Any book I own is way out of date, I bought books in 2008 that are out of date
already. I might as well code in COBOL and FORTRAN on an old Mainframe that
didn't change since the 1970s as I still have books from college on those. I
tried to work in retroprogramming in writing code for old languages like
Visual BASIC 6.0 and ASP 3.0 and VBScript, but found no takers.

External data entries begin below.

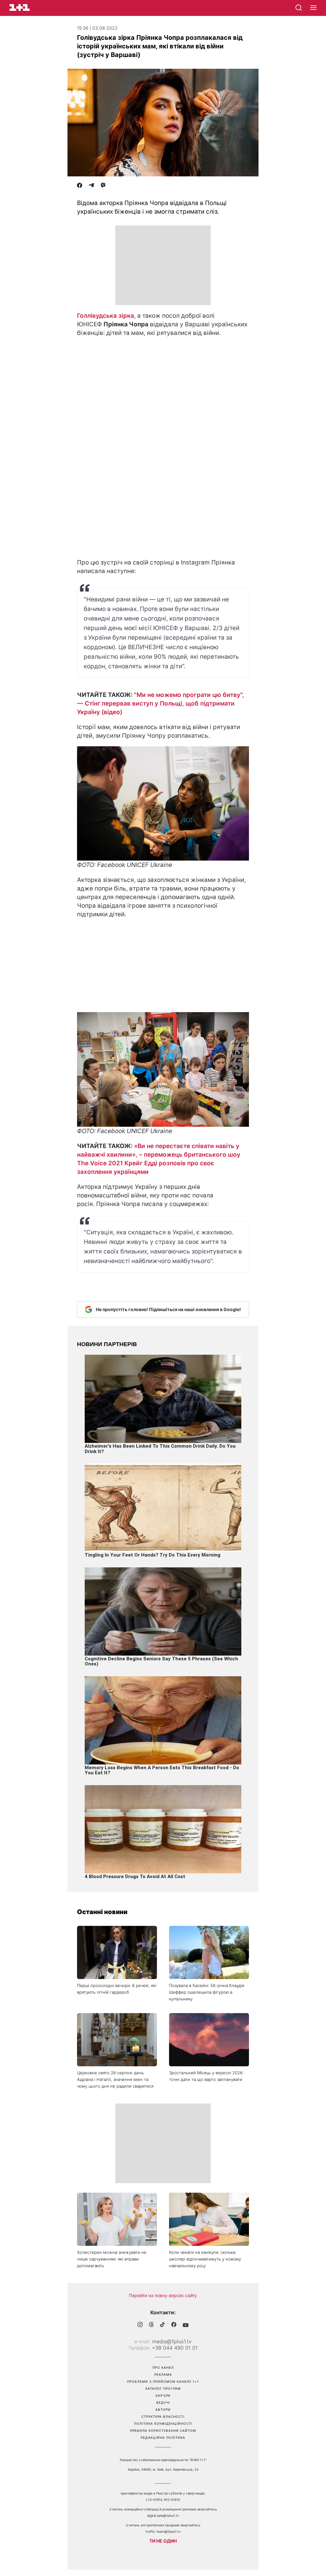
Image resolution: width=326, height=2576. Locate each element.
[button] (313, 8)
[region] (163, 265)
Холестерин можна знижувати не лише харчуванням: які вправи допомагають (111, 2259)
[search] (298, 7)
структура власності (163, 2416)
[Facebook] (79, 186)
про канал (163, 2367)
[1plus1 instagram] (140, 2325)
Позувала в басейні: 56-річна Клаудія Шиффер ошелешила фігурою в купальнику (206, 1992)
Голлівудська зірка (105, 315)
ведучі (163, 2402)
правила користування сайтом (163, 2430)
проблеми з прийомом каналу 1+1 (163, 2381)
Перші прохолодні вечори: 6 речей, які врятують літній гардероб (116, 1989)
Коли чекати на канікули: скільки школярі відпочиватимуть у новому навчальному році (205, 2259)
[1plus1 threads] (151, 2325)
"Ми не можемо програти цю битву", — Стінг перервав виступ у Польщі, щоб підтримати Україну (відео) (160, 703)
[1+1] (20, 7)
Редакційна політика (163, 2437)
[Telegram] (91, 186)
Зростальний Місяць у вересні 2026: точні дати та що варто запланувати (206, 2076)
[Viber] (103, 186)
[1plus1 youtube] (185, 2325)
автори (163, 2409)
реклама (163, 2374)
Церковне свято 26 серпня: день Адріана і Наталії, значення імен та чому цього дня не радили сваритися (115, 2079)
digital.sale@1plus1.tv (163, 2515)
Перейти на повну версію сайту (163, 2295)
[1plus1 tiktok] (162, 2325)
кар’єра (163, 2395)
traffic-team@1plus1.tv (163, 2531)
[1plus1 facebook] (173, 2325)
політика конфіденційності (163, 2423)
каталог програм (163, 2388)
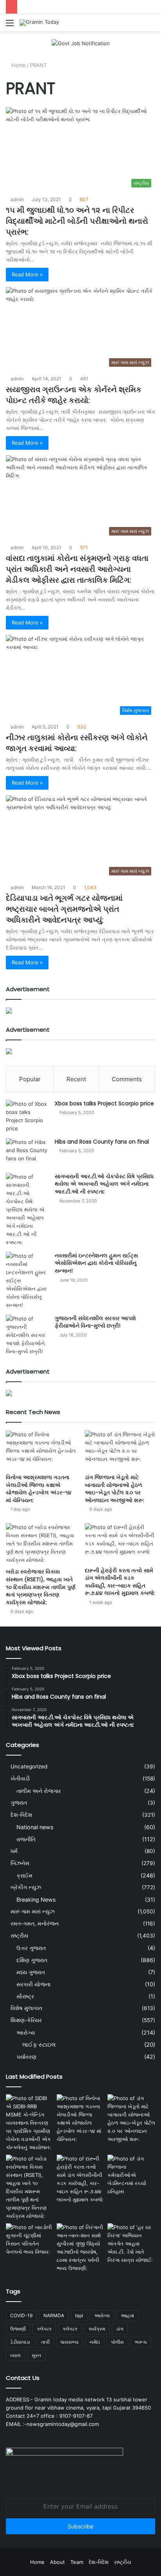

I read the LYAH book and found I couldn't get the code to work, Functional
Programming is still new to me, so I struggle with it. I was contacted by
someone on Github over the debate they had about a code of conduct and she
writes in F Sharp and wanted to pair program with me. So I had to learn F
Sharp, which is another functional language. I took an EDX course that
Microsoft offered on it. I have Visual Studio 2013 Community edition, and I
found that even if they say I can use 2013, the course is graded in 2015 which
made changes to F Sharp. Some code won't compile and has to be rewritten, code
that I write that passes tests may not work in 2015 so my homework assignments
got points taken off. Had they run it in 2013 it would have gotten 100% on a
score. I was two weeks behind due to being sick and I caught up on everything
but the last homework program and I scored 66% needing 50% to pass the course.
Even Microsoft changes the way their languages work. What few F Sharp books
that exist, are out of date just like the Haskell books.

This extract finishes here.